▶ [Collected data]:
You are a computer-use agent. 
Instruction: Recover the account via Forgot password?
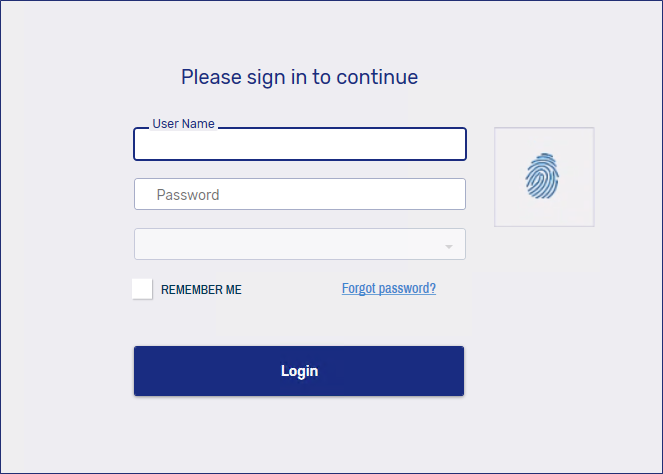[x=389, y=288]
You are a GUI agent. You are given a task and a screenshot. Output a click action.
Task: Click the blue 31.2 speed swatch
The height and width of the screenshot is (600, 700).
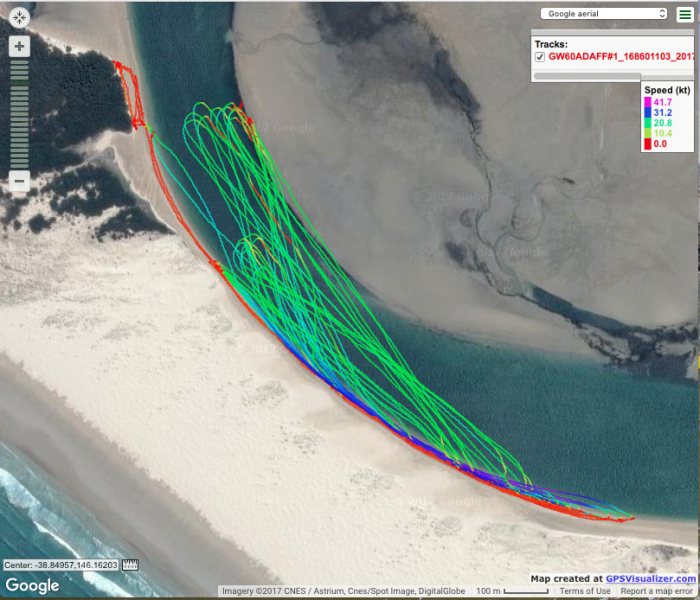tap(647, 113)
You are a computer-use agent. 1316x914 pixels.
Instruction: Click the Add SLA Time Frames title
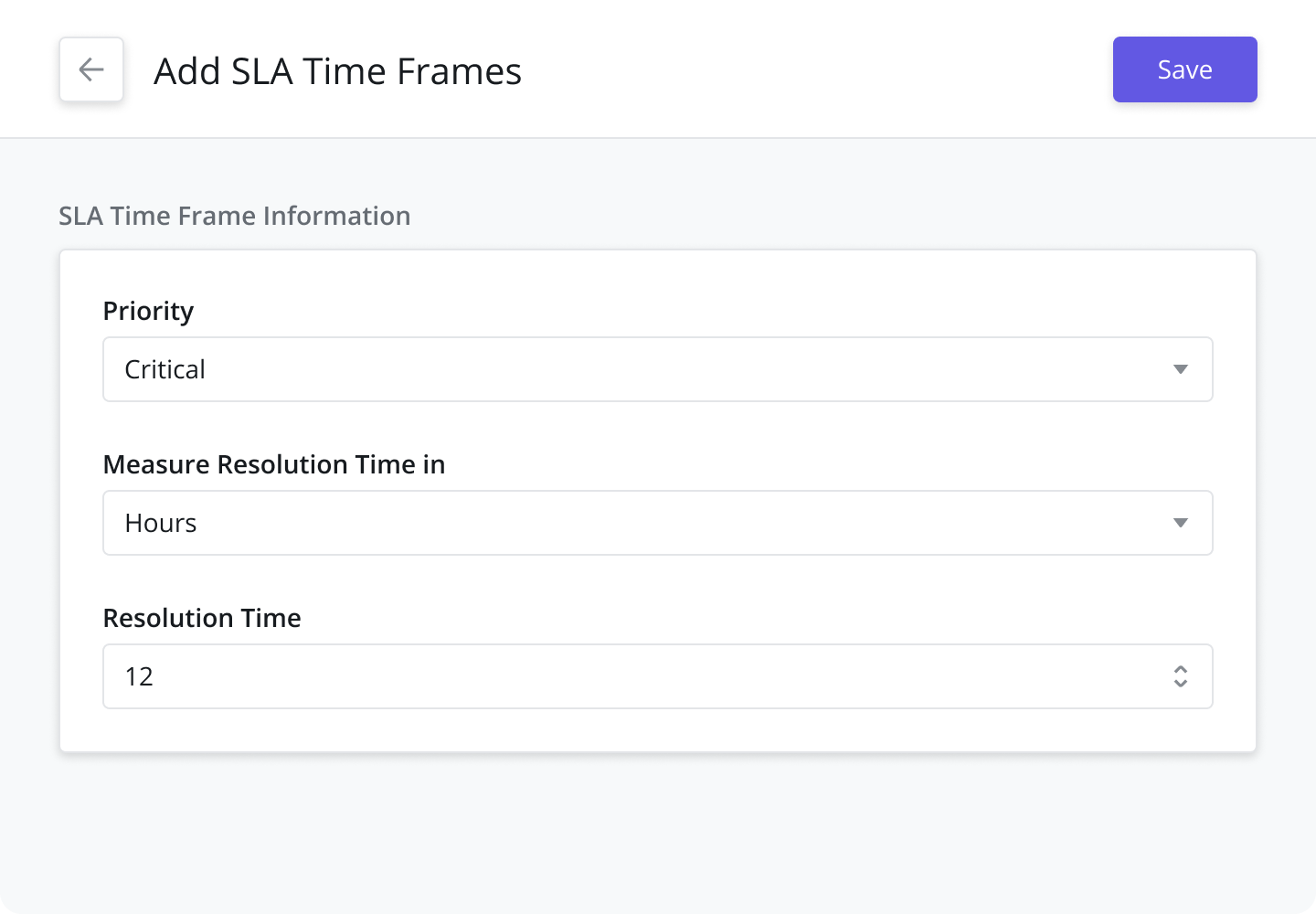338,70
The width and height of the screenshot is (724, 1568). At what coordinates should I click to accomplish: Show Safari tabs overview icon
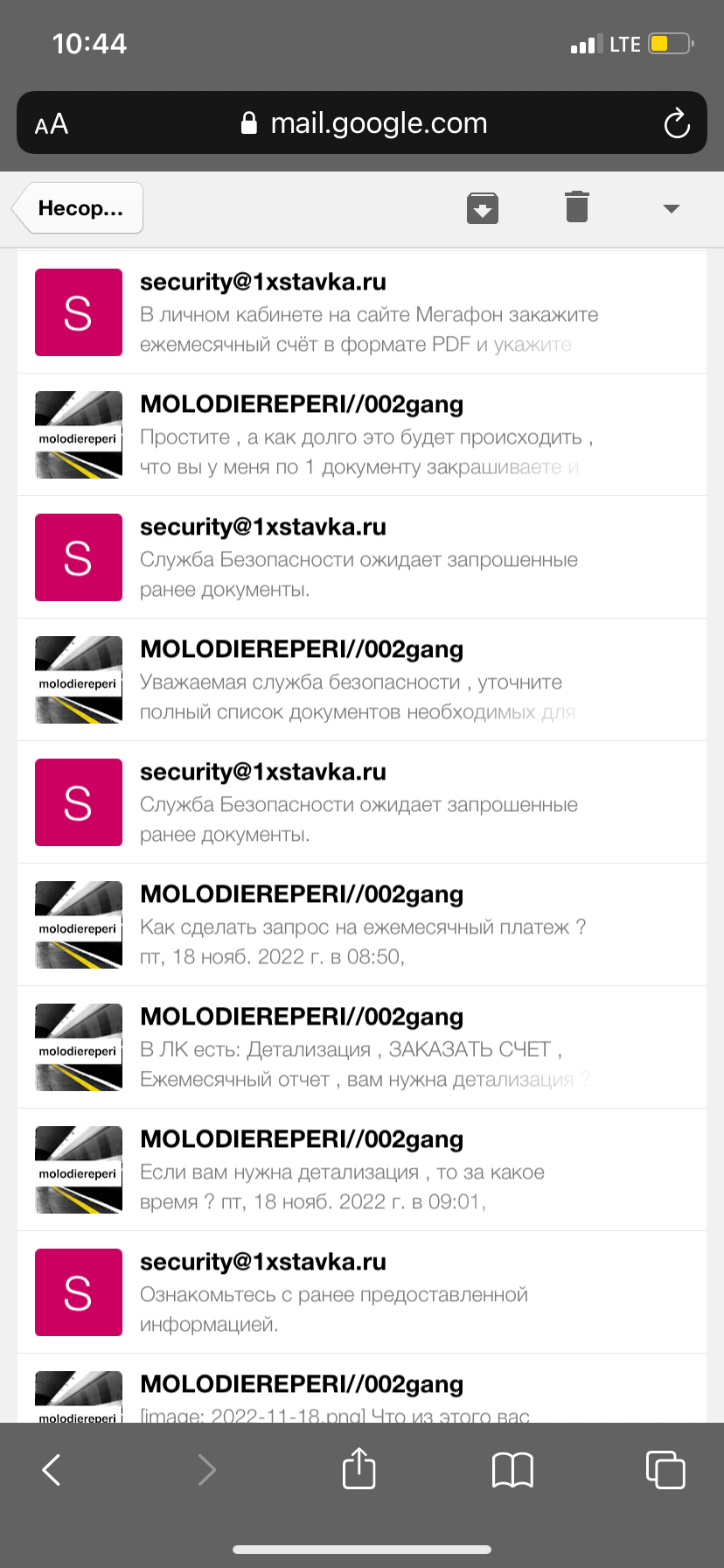pyautogui.click(x=665, y=1469)
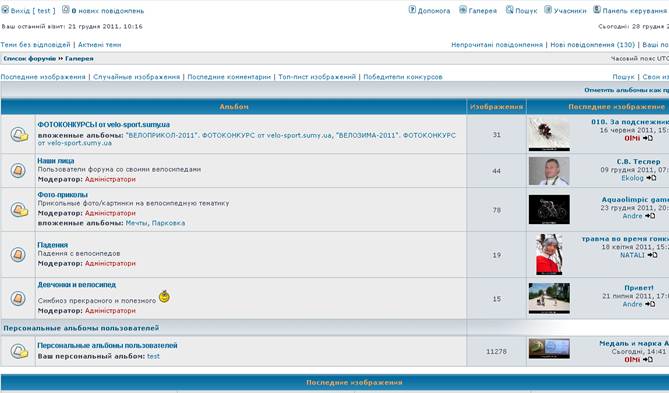
Task: Click the Вихід logout icon
Action: [5, 9]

▶ [Work task]: Your task is to return each line of the data above that contains the string "agent".

▶ [Answer section]:
You are a computer-use agent. 
You are a GUI agent. You are given a task and a screenshot. Output a click action.
You are a computer-use agent. 1316x914 pixels.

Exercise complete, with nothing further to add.